Planning for the end of the 'Emergency'
Published 09/08/2014 | 02:30
WHEN will the 'Emergency' be over? 'The Emergency' was, of course, the euphemistic term for the status of the country during World War II.
Notably, the then government didn't declare 'The Emergency' was over until 1946. The modern day 'Emergency' is the economic crisis, which engulfed the country from 2008 onwards and resulted in a series of Financial Emergency Measures in the Public Interest (FEMPI) bills. Mainly, the legislation cut the pay and pensions of public sector workers.
Eventually, the 'Emergency' will have to be declared to be over. The bailout has ended, the Troika have departed, economic growth is rising, unemployment is dropping - albeit never at a fast enough rate.
The country won't go back to the largesse of the Celtic Tiger era, but a sustainable economic model is the goal. Therefore, 'Emergency' measures come up for discussion.
Public Expenditure Minister Brendan Howlin has signalled his intention to enter talks with public sector trade unions next year to discuss what measures will be retained and reversed.
Throughout the crisis, workers in all sectors bore the brunt of direct and indirect tax hikes.
Frontline public service workers, often not on extravagant salaries, were also hit by wage reductions and the pension levy under FEMPI. The talks are likely to result in the reversal of some of the pay cuts. Given the actuarial value of public sector pensions, there will be a debate around workers in the public sector continuing to make a larger contribution towards their pension.
In another context, Supreme Court Judge Adrian Hardiman summed up the difficulty of temporary measures becoming permanent: "The cry of emergency is 'an intoxicating one, producing an exhilarating freedom from the need to consider the rights of others and productive of a desire to repeat it again and again."

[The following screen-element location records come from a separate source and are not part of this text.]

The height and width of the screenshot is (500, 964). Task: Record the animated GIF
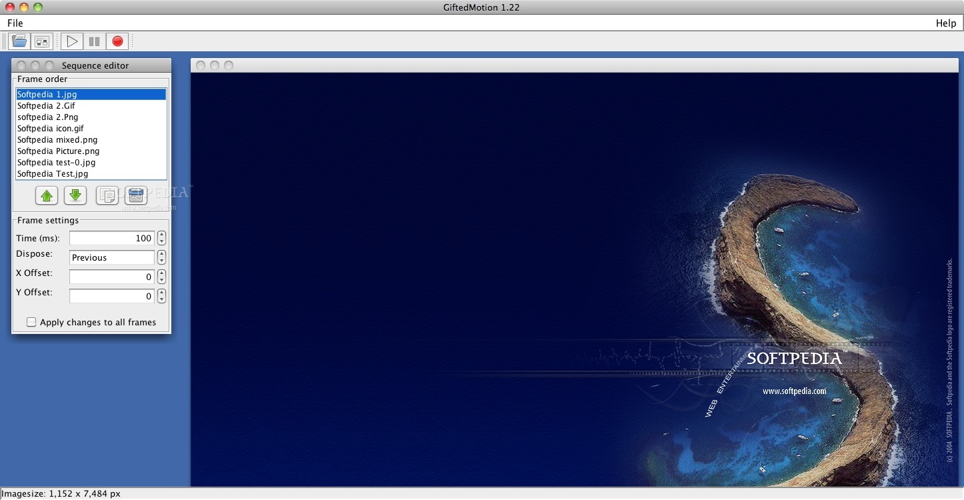[x=117, y=41]
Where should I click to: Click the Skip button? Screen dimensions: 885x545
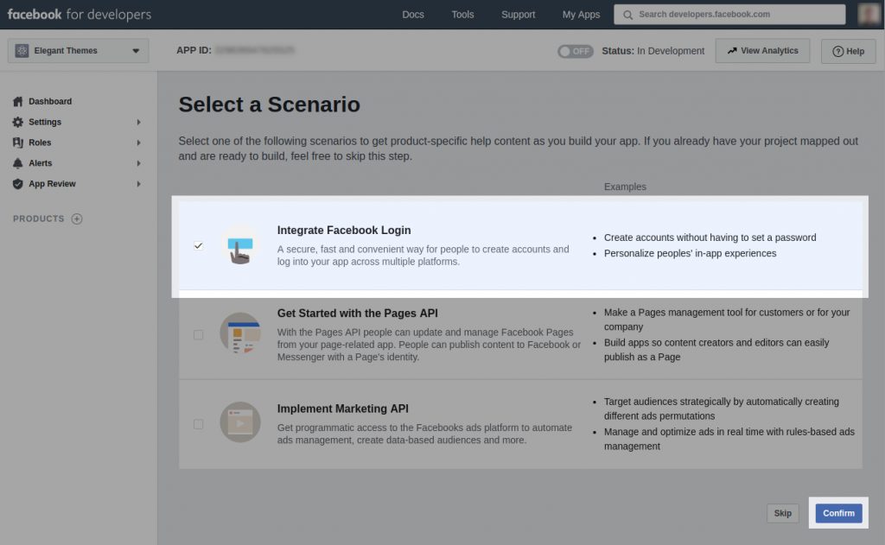(x=782, y=513)
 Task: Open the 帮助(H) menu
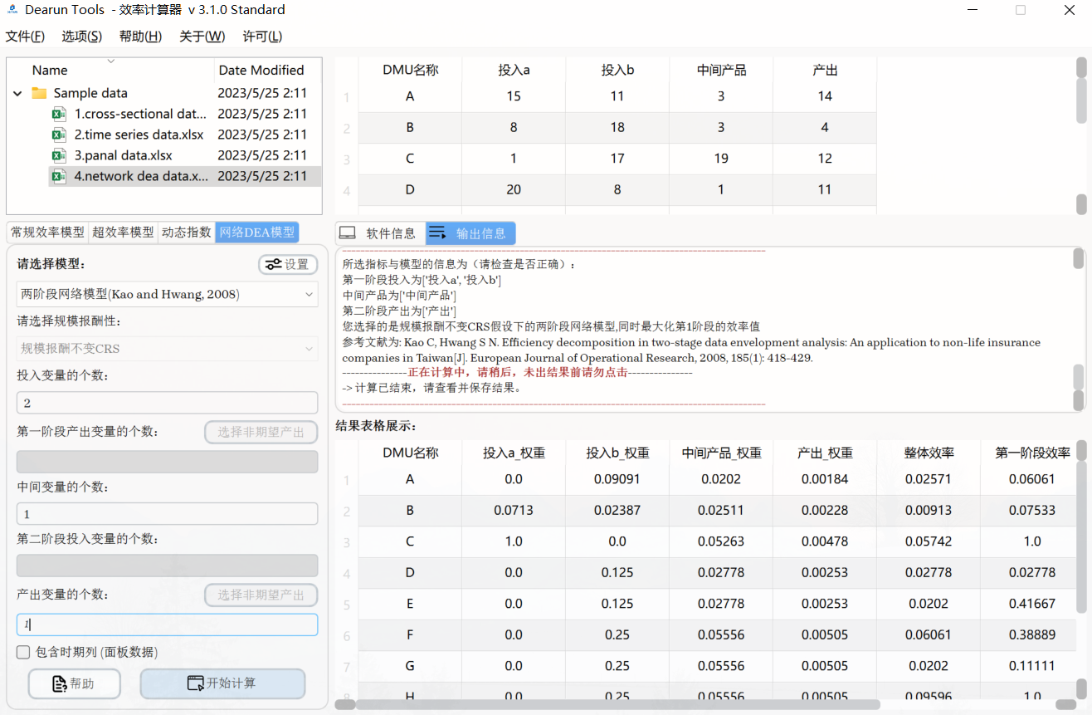(139, 37)
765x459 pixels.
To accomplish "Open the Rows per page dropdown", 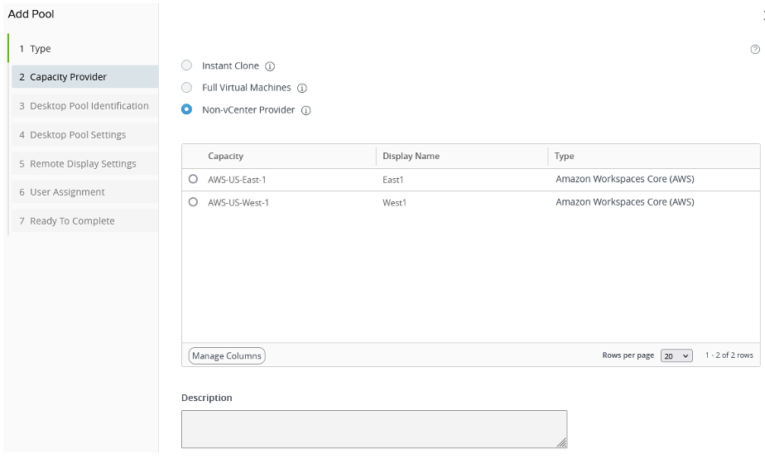I will pos(676,355).
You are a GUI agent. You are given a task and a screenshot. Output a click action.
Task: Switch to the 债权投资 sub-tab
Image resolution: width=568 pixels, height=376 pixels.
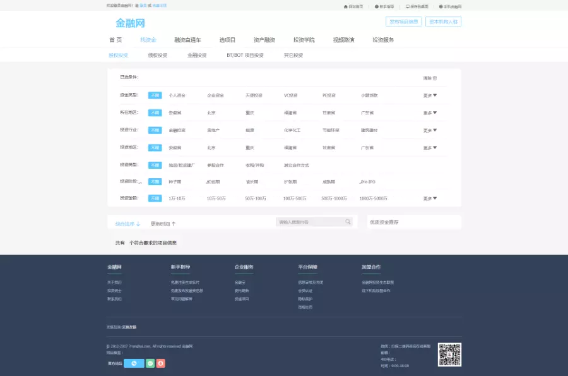(157, 56)
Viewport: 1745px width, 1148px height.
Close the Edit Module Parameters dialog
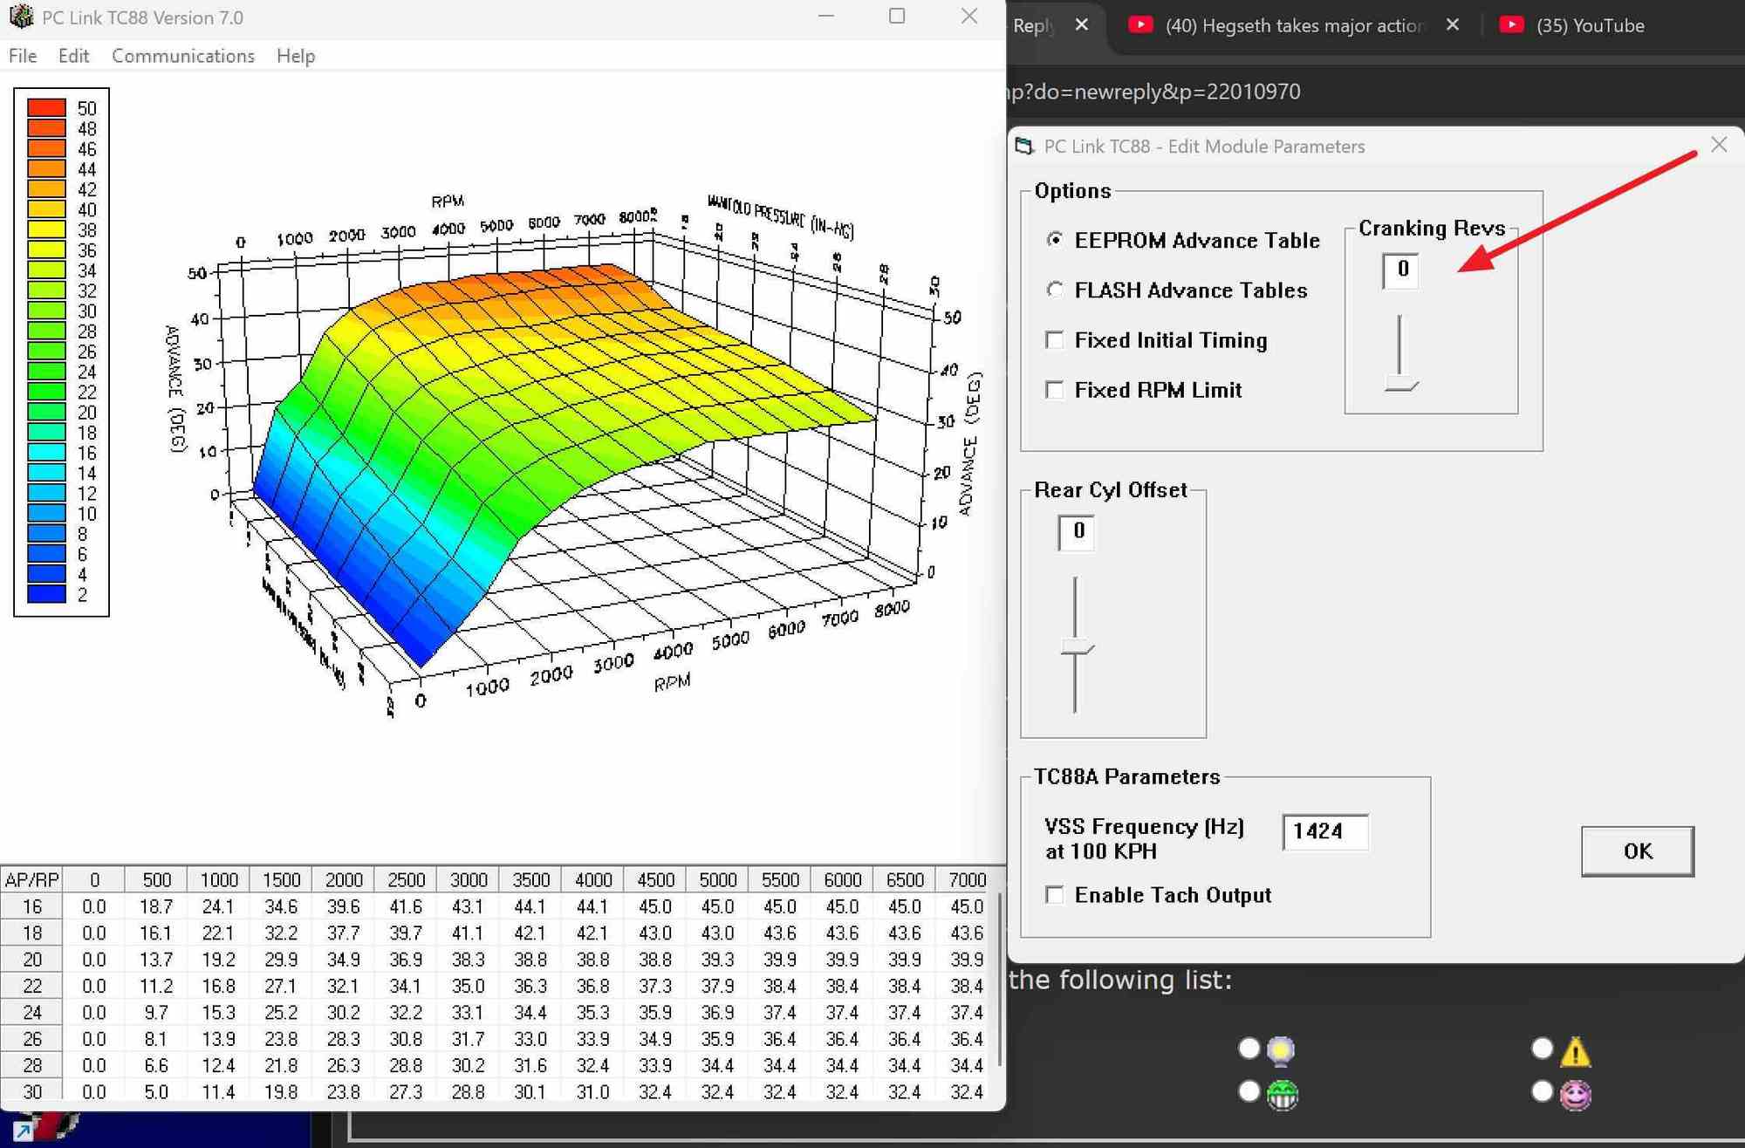coord(1718,145)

Mr Howlin's acknowledgement the 'Emergency' is coming to an end is a positive development.
We must be careful not to deny suicide crisis
PLANS by Tanaiste Joan Burton to introduce death certificates which omit the cause of death in the event of a suicide are proving to be divisive. Ms Burton will introduce new regulations to allow a "short form" death certificate to be used.

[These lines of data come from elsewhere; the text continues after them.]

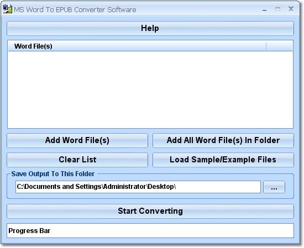
Task: Choose Add All Word File(s) In Folder
Action: coord(223,140)
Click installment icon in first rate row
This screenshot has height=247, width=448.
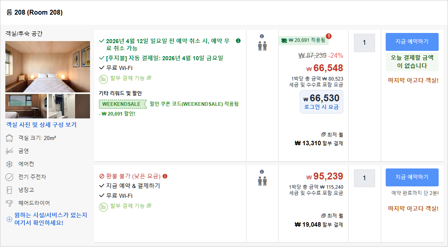coord(103,78)
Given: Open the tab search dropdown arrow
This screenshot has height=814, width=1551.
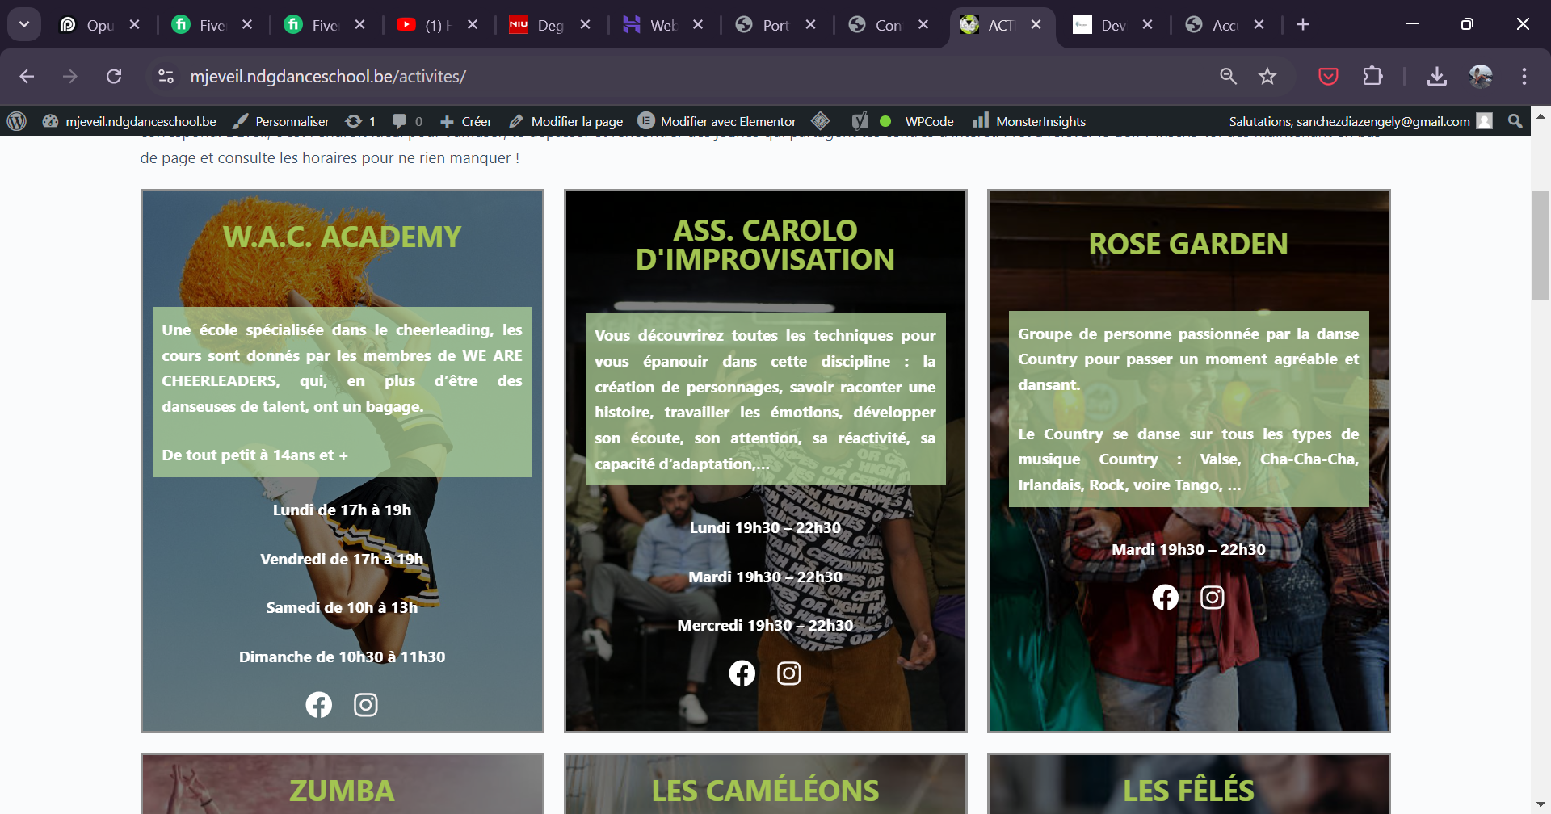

The short form certificate will not include how the person lost their life. The inclusion of the cause of death is highly distressing for families whose loved ones die by suicide.
And those families deserve to have their grief lessened in every way possible.

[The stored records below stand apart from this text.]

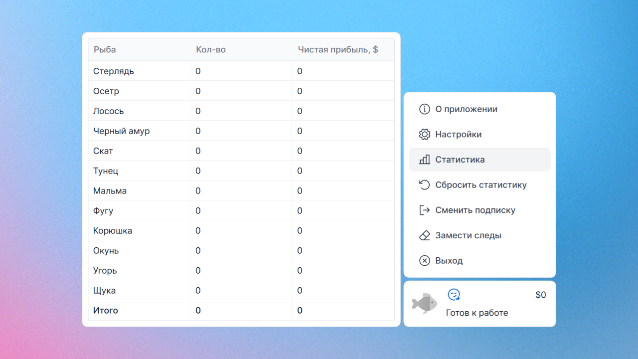Click the Рыба column header
This screenshot has width=638, height=359.
coord(105,50)
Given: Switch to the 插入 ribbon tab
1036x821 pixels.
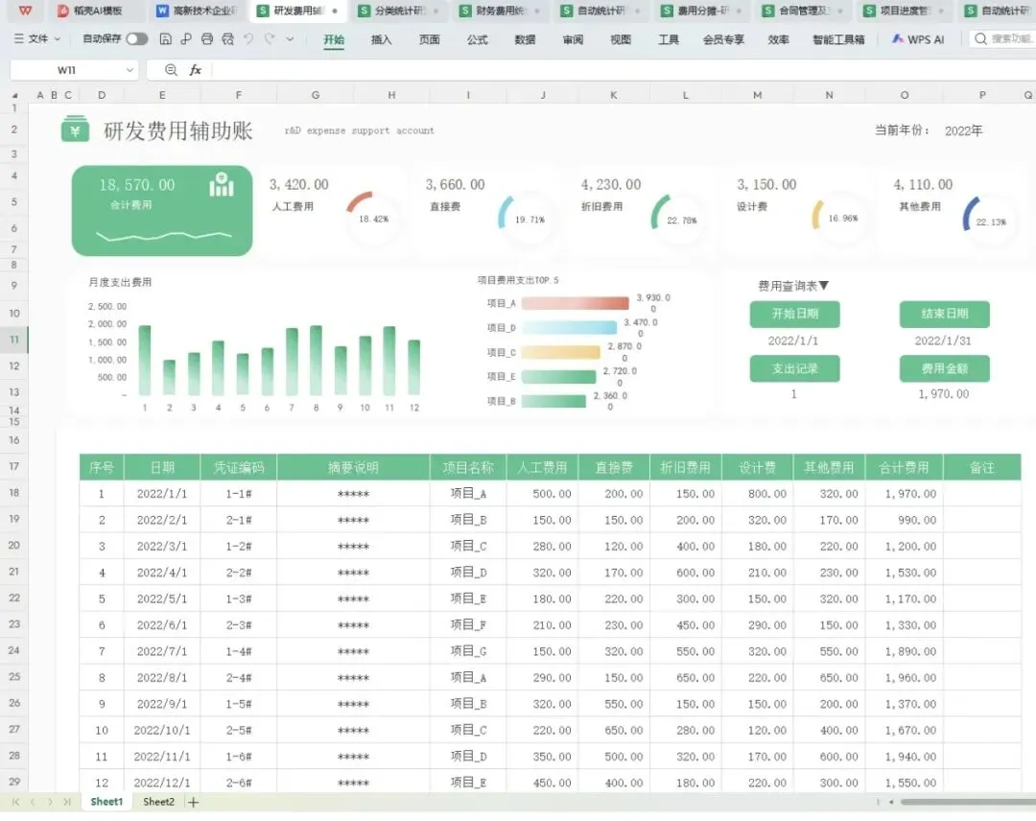Looking at the screenshot, I should click(381, 39).
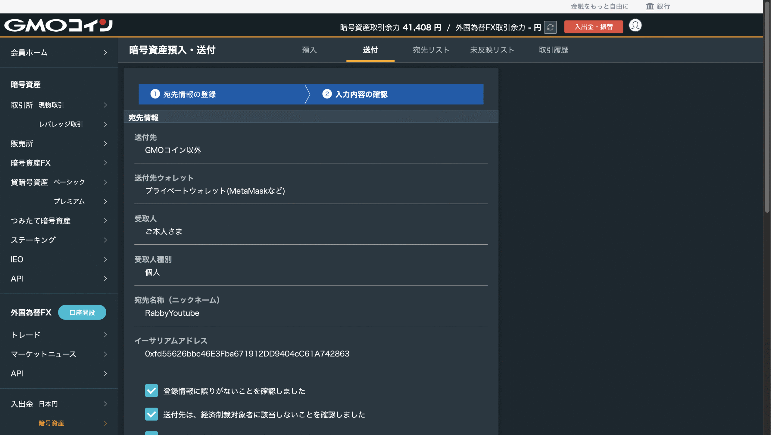Expand the 販売所 sidebar section

point(22,144)
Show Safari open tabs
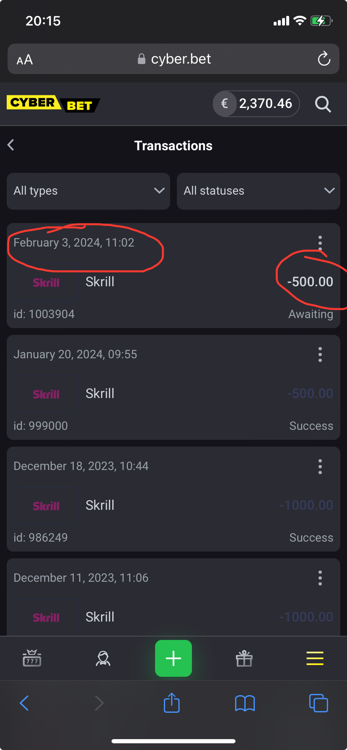This screenshot has height=750, width=347. click(x=318, y=703)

But Ms Burton's plans have raised concern in some quarters about introducing a layer of censorship to an area - mental health - that has already been brushed under the societal carpet for years.
At its peak, deaths by suicide surpassed road deaths and the issue is, therefore, a major public health issue.
Other than the distress caused to families, the necessity of formally recognising the cause of death has legal implications for the settlement of estates and for companies who provide life insurance policies.
It seems incredibly outdated, but for various life insurance packages, some companies include suicide as a reason not to pay out on the policy.
The Government must, therefore, tread a careful line between protecting families and standing accused of attempting to hide the scourge of suicide.
More, not less, transparency has helped reduce suicides, particularly in areas where there have been clusters.
Plans for the new regulations are at an advanced stage.
Ms Burton should perhaps allow for more public consultation before the laws are passed.